Была замужем за Игорем Константиновичем Романовичем, переводчиком художественной литературы. Супругов называли близнецами за сходство друг с другом – казалось, у них «была одна душа, одно сердце».
2 ноября 1937 года оба были арестованы. Игорь Константинович – за то, что переводил тексты английских писателей, Елена Владимировна – что «не донесла на мужа, переводившего книгу, которая не могла помочь строить Магнитогорск». Ей было предъявлено обвинение в участии в фашистской организации, но, несмотря на избиения при допросах, она не признала своей вины. Получив восемь лет исправительного-трудовых лагерей, Елена Владимировна была направлена в лагерь Свободный на Дальнем Востоке. Мужа отправили в лагерь под Рыбинском.
В заключении работала машинисткой. В начале 1940 года ее неожиданно досрочно освободили. В 1943 году Елена Владимировна сумела добраться до лагеря, где содержался ее муж, но оказалось, что он умер в лагере две недели назад, что стало для нее огромным потрясением.
Духовные поиски привели ее в «Загорский тайный монастырь», где в 1946 году она приняла тайный постриг, став монахиней в миру с именем Досифея. В течение 18-ти лет была на послушании у схиигумении Марии (Горбатовой). Последние десять лет не вставала и ослепла. Похоронена на кладбище «Новая деревня» города Пушкино Московской области.
Является автором нескольких книг, в том числе книги автобиографических рассказов «Близнец» (М.: Центр имени Рудомино, 2009).
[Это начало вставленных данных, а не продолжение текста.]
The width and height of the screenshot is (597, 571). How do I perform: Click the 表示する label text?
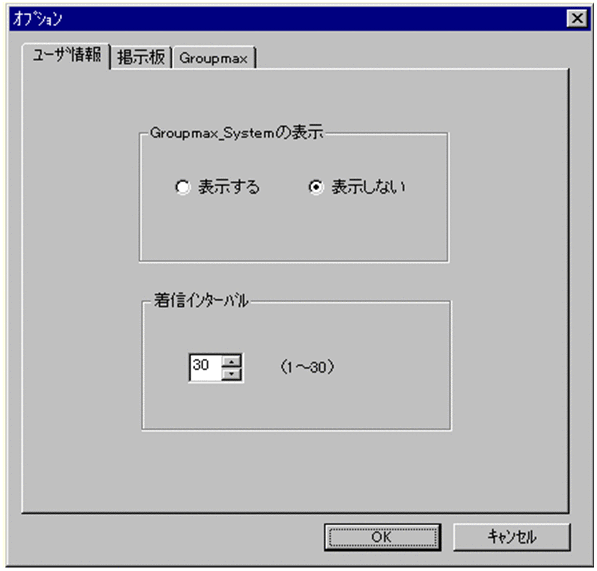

Из воспоминаний монахини Досифеи
Обычно со схиигуменией Марией жило несколько человек, но фактически в ее маленький домик приезжало много людей, которые скрывались. Они находили здесь совет, поддержку и убежище.
«Я поехала с отцом Петром в Загорск и перешагнула порог этого маленького домика. И сразу попала в совершенно другой мир. Мне показалось, что я в книгах Мельникова-Печерского. Маленький домик, низкие комнаты, крашеные полы, какой-то особенный запах меда и воска и горящих лампад. И вообще все это было удивительно: и манера разговаривать, и здороваться. «Благословите… простите…», — раздавалось все время.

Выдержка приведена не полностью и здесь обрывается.